VidEvo: Evolving Video Editing through Exhaustive Temporal Modeling

VidEvo: Evolving Video Editing through Exhaustive Temporal Modeling

Sizhe Dang, Huan Liu, Mengmeng Wang, Xin Lai, Guang Dai, Jingdong Wang

Proceedings of the Thirty-Fourth International Joint Conference on Artificial Intelligence
Main Track. Pages 882-890. https://doi.org/10.24963/ijcai.2025/99

Text-guided video editing (TGVE) has become a recent hotspot due to its entertainment value and practical applications. To reduce overhead, existing methods primarily extend from text-to-image diffusion models and typically involve reconstruction and editing phases. However, challenges persist, particularly in enhancing temporal consistency of a video while adhering to textual alignment requirements. A crucial factor leading to the aforementioned issue is the inadequate and implicit tuning of the attention module within existing methods, which is specifically designed to capture temporal information. In light of this, we introduce VidEvo, a novel one-shot video editing method that leverages explicit cues derived from the original video to enhance temporal modeling. By integrating null-video embedding (NVE) and window-frame attention (WFA) components, VidEvo facilitates the smooth and coherent generation of videos from global and local perspectives simultaneously. To be specific, NVE learns a set of multi-scale temporal embeddings within the visual space during the reconstruction phase.

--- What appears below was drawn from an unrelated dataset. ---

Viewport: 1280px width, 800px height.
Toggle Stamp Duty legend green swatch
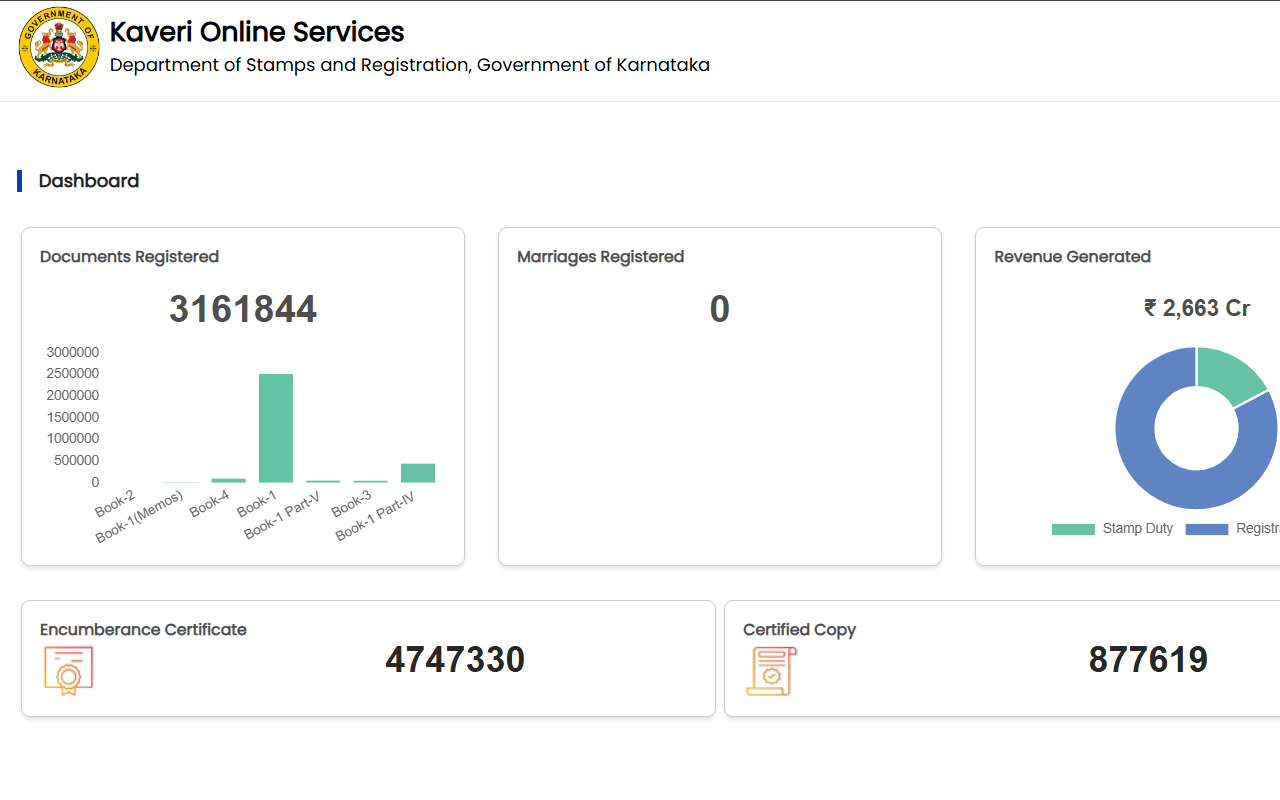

These embeddings are subsequently directly injected into the attention module of the editing phase, explicitly augmenting the temporal consistency of the entire video. On the other hand, WFA enhances local temporal modeling by dynamically optimizing attention mechanisms between adjacent frames, which improves temporal coherence with reduced computational costs. Experimental evaluations show that VidEvo enhances frame-to-frame temporal consistency. Ablation studies confirm NVE and WFA’s effectiveness and their plug-and-play capability with other methods.
Keywords:
Computer Vision: CV: Image and video synthesis and generation 
Computer Vision: CV: Efficiency and Optimization
Computer Vision: CV: Image and video retrieval